**Requirement**
The data below should be transcribed in full, with no picture included.

Extracted data entries
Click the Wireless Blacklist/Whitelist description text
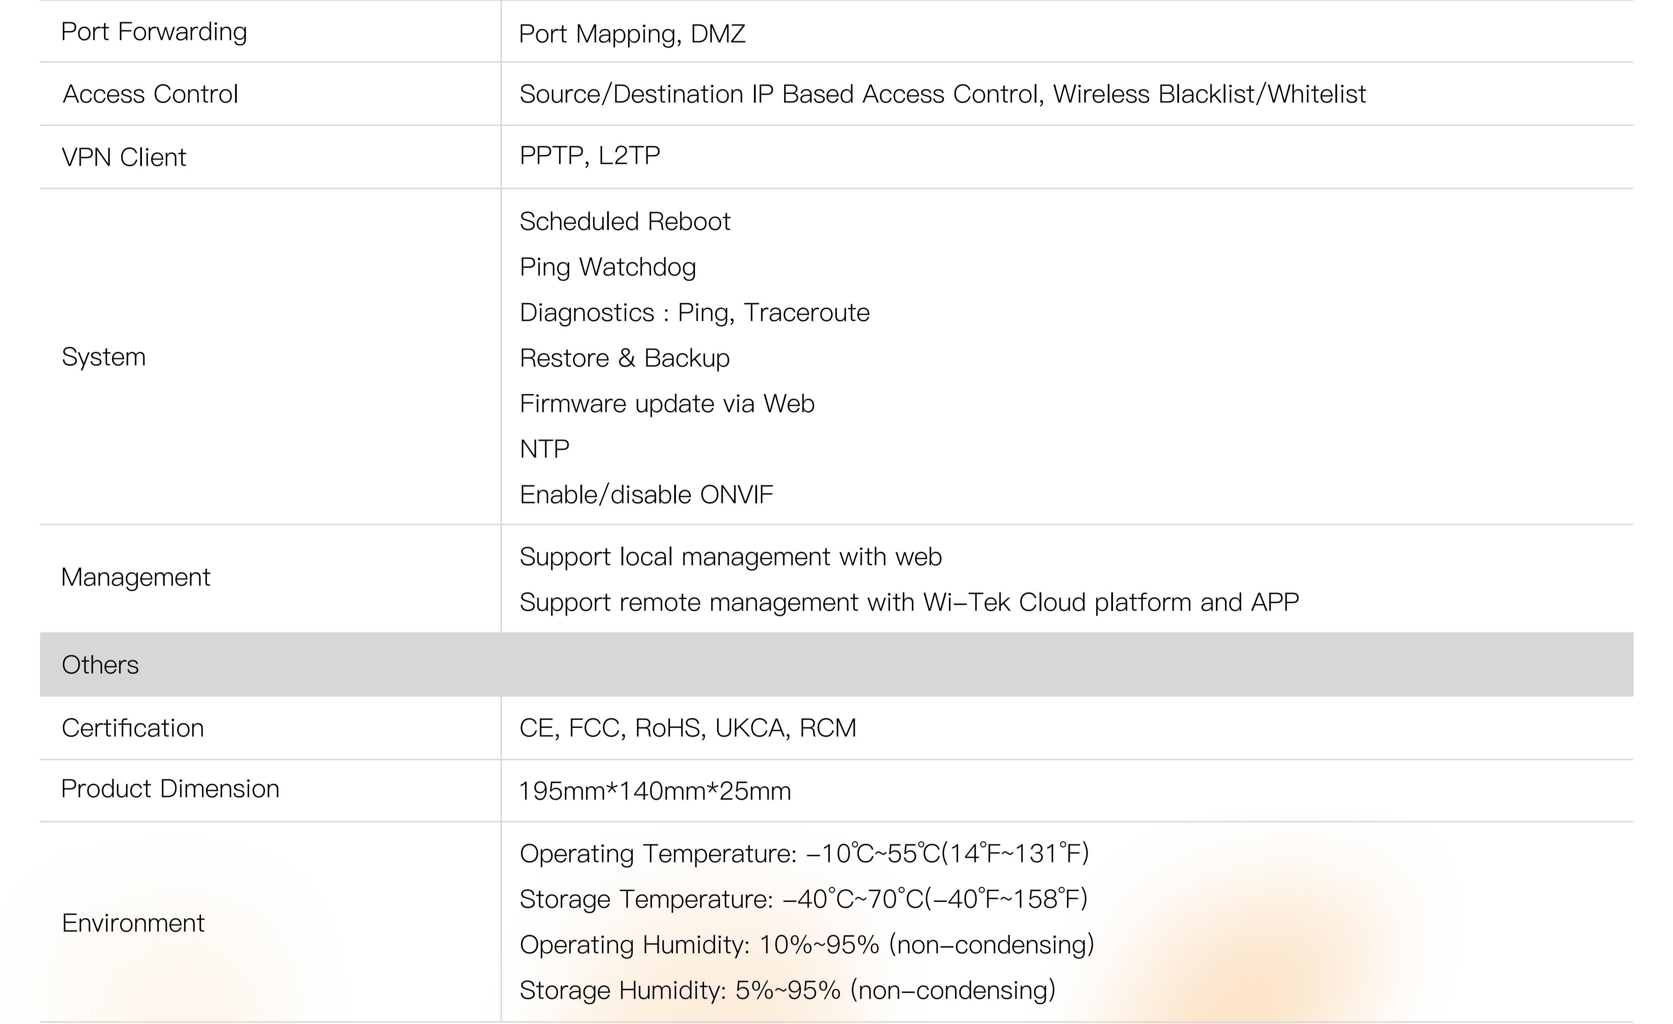Screen dimensions: 1673x1024 (x=1209, y=94)
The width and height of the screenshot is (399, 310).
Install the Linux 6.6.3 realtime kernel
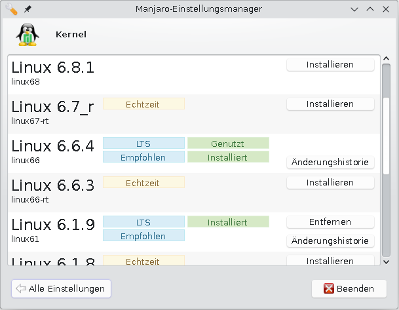(330, 183)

**Final answer**
Click the Wireless Blacklist/Whitelist description text
Screen dimensions: 1673x1024 (x=1209, y=94)
The width and height of the screenshot is (399, 310).
Install the Linux 6.6.3 realtime kernel
(330, 183)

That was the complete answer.